Lindsay was born in 1900 in Melbourne, the son of the artist Norman Lindsay, but his parents separated early on, and Jack was brought up in Brisbane by his mother. [41] Their life during Jack's childhood and youth was not terribly comfortable as they shuffled between a series of boarding houses and rented accommodation. It was a lifestyle which was poised uneasily between petit-bourgeois respectability and working-class deprivation. Lindsay himself best describes his own situation:

The years of my childhood and youth . . . were the post-Federation years when Australians felt something of a new sense of national unification, but when the industrialization was still in its infancy. It follows that neither was the proletariat fully founded and grounded nor the middleclass widely extended. A portion of the mobility, confusion or instability of my spiritual positions must be attributed to this fact. The last thing I want to suggest is that my doubts and difficulties are reducible to it; but I can see now that the stage of national development played an essential part in the attitudes I took . . . For the unstable state of the class to which I belonged, hovering on the edge of a considerable advance but still uncertain of its role between squattocracy and proletariat, could not but help in giving a buffet to my uneasy station . . . . [42]

He goes on to speak of being able to move easily between the houses of the 'wealthy and esteemed' and those of 'revolutionary Quinlan or carpenter Cunningham'. It is not merely the simple fact of Lindsay's nationality which distances him from the English poets we have looked at so far, but also his ability to move easily between classes is, I suggest, crucial in his later adoption of Communism and critique of capitalism. His background gives him a critical distance from which to view English power, its history and structures.

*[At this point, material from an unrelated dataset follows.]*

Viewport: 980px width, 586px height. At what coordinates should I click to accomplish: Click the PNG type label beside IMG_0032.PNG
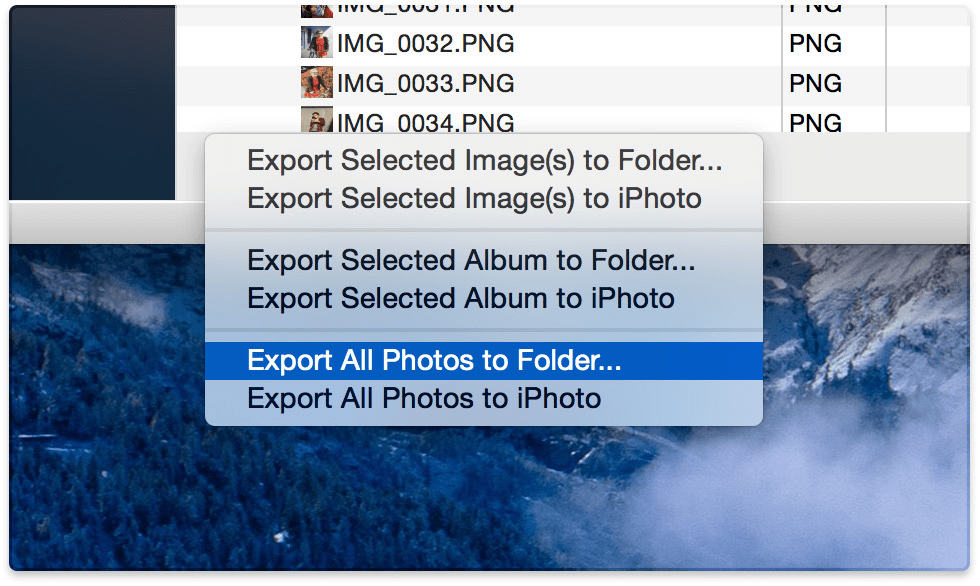pos(817,43)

But this is to jump ahead too far too soon. Just as his class background was 'fluid' so his educational progress was mixed. Due to a very indulgent mother, Lindsay's only schooling until the age of twelve was some little time at a kindergarten. The young Lindsay seems to have taught himself to read, nevertheless when his uncle insisted that he should go to school he began in the infants' class and had to work his way upwards from there. This he did and eventually at the age of fourteen he won a scholarship to Brisbane Grammar School where he found friends among the other scholarship boys: the 'rough tough lads', as he was later to call them. He entered the University of Queensland in 1918, graduating brilliantly in 1921.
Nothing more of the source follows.